Over time, with more contributors to our partman recipes, we now have a mix of swap and non swap system use. There doesn't seem to be a lot of reasoning in most cases, simply that the overall recipe of raided filesystems worked. (I could be wrong on this, hence this task.)
Is there a reason any of our systems should install/partition with swap usage?
Shouldn't we standardize where we can on this, so we don't have such a large mix of partman recipes?
In addition to the swap space question, there is also a large divergence on the use of LVM. My prior understanding, from previous/past discussions within the ops team, is we should put all our systems partitions in a large LVM, and then attempt to only use 80% of the disk's capacity. The remaining 20% was to be included in the LVM, but left free so that space could be emergency allocated in the event of a partition reaching storage capacity. The other reason (that I recall) was snapshots, but those are not taken across the cluster (nor do they need to be since we have other backup solutions in place for most misc systems, LVM snapshots are used when needed on specific service clusters.)
Should the standard still be to use an LVM and leave 20% unallocated for emergency growth?

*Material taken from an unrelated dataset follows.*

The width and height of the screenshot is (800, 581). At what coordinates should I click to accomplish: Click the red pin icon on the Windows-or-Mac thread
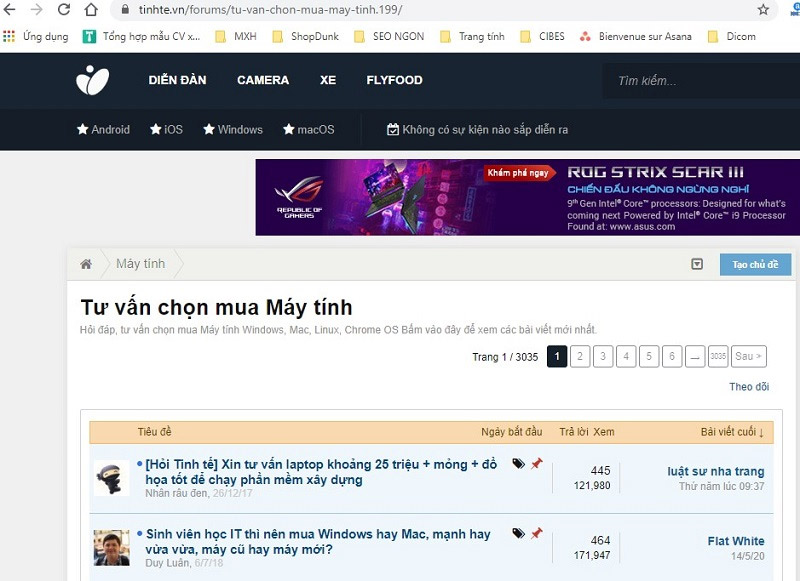coord(537,534)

I realize that we may have some specific clusters that do not follow the above proposed standards, but most likely should attempt to apply some similar standards. Thoughts?
== Filippo's proposition
Address the common case of "stateless" hosts or otherwise misc hosts where a bunch of disks (>1) are presented as-is to the OS and we do Linux raid on top.

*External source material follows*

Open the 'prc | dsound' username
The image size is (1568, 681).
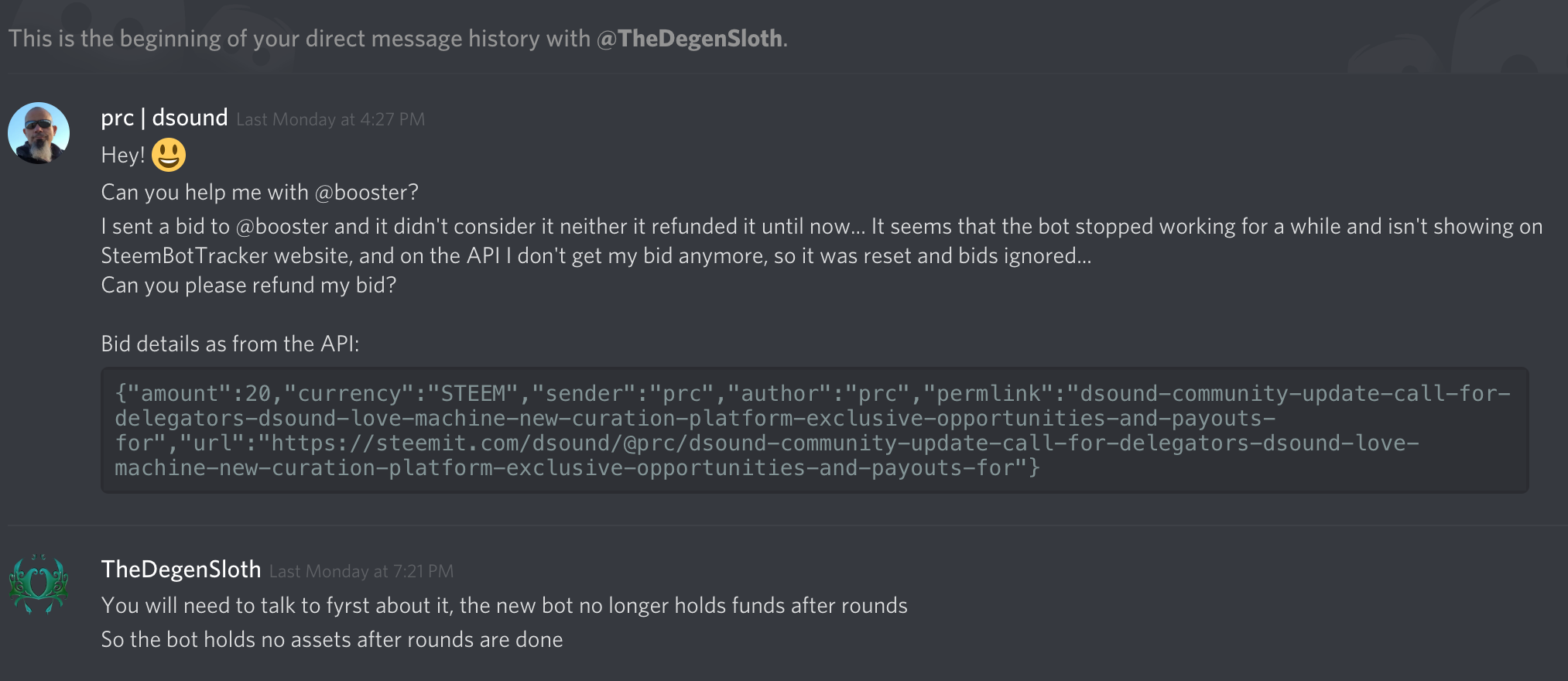click(164, 118)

In [I36b50e054](https://gerrit.wikimedia.org/r/c/operations/puppet/+/553363) this is achieved with GPT partitioning, a single VG with LVs created for `/` `/srv` and `swap` with "comfortable" sizes.
The idea being that we can tweak LVs as needed post-provisioning via Puppet (or ad-hoc, in emergencies), the most common case I'd imagine being online extending the filesytems.
The configuration is split between partitioning/common options and the raid/block device configuration, so they can be combined as required.